COMP 3000 2020W
Assignment 4 Solutions

Tutorial 8 Questions
--------------------

1. Can a process change where data and code is stored in virtual
memory?  What about in physical memory?

   A: A process has complete control over where things are stored in
   its virtual memory.  It has no control over where its code and data
   is stored in physical memory.  Physical memory is managed by the
   kernel and parts of physical memory can be allocated and
   de-allocated at will.  A process can even find parts of its address
   space is not available; in such a situation, it will be paused when
   that memory is accessed until it is made available by the kernel.

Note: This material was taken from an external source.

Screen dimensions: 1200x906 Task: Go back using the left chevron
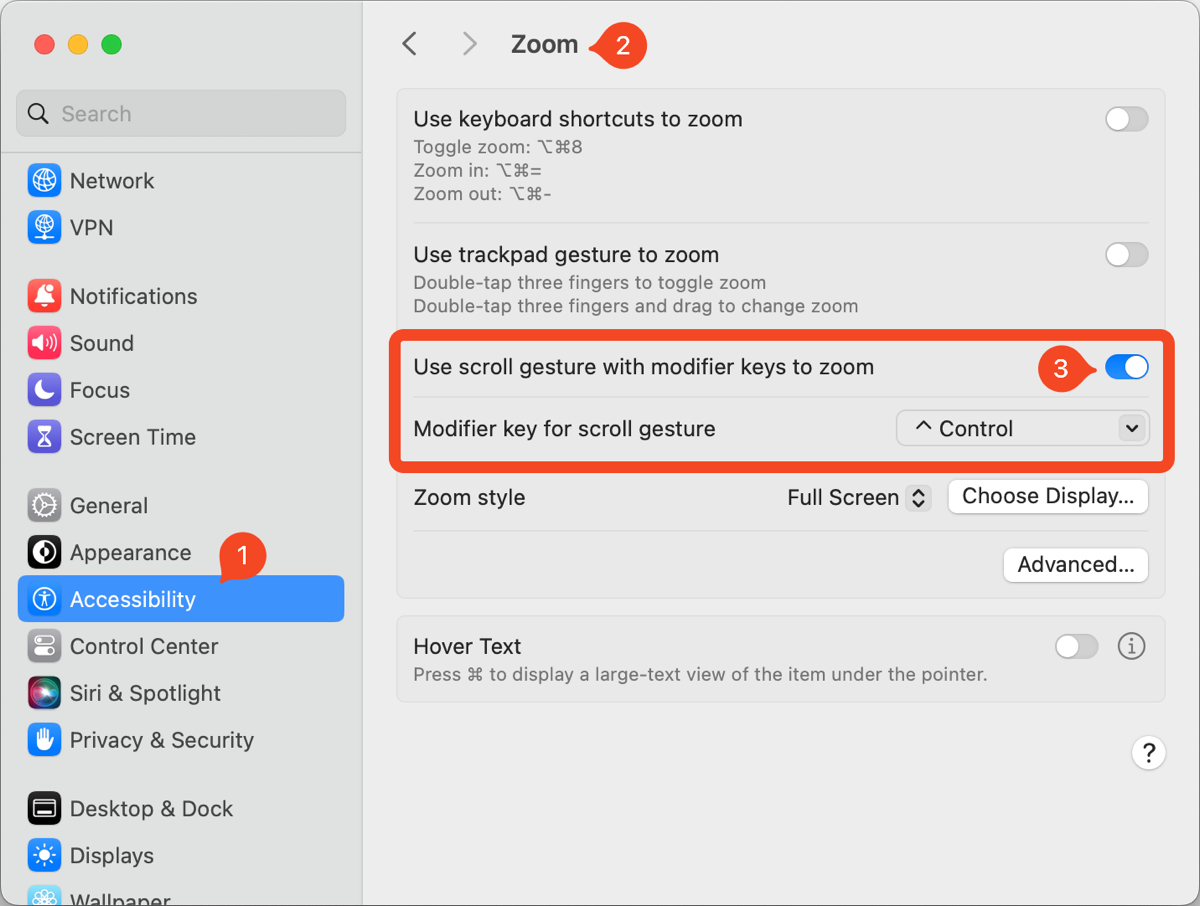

2. If two processes mmap the same library, will that library
(necessarily) have the same virtual addresses for both processes?
What about the same physical addresses?

   A: That library will have the same physical addresses, as only one
   copy will be loaded.  However, its location in virtual memory can
   vary from one process to the next - each can map the library (which
   is just a file) to different virtual addresses.

3. What system calls does 3000memview2 use to get physical addresses?
Are any of these new (ones we haven't previously seen in class)?  Why?

   A: 3000memview2 uses ioctl system calls to interact with the
   /dev/physicalview character device.  We haven't seen this system
   call before because it is only used to interact with device files,
   regular files, devices, and symbolic links don't support ioctl
   calls.

4. Who has access to /dev/physicalview?  How do you know (from the code)?

   A: Everyone has access, because in physicalview_devnode() on line
   161 the mode for the device is set to 0666, which means that the
   file owner, group, and everyone else has read and write access to
   the file.

5. List all of the page table lookups that get_physical() does in
3000physicalview.c.  Why are there so many lookups?

   A: pgd_offset(), p4d_offset(), pud_offset(), pmd_offset(), and
   pte_offset_map() - five lookups, as some x86-64 chips implement
   5-level page tables and so the Linux kernel uses 5-level lookups
   always, with architectures that have fewer levels turning the
   missing ones into no-ops.

6. Can you do an ioctl call on regular files?  Why or why not?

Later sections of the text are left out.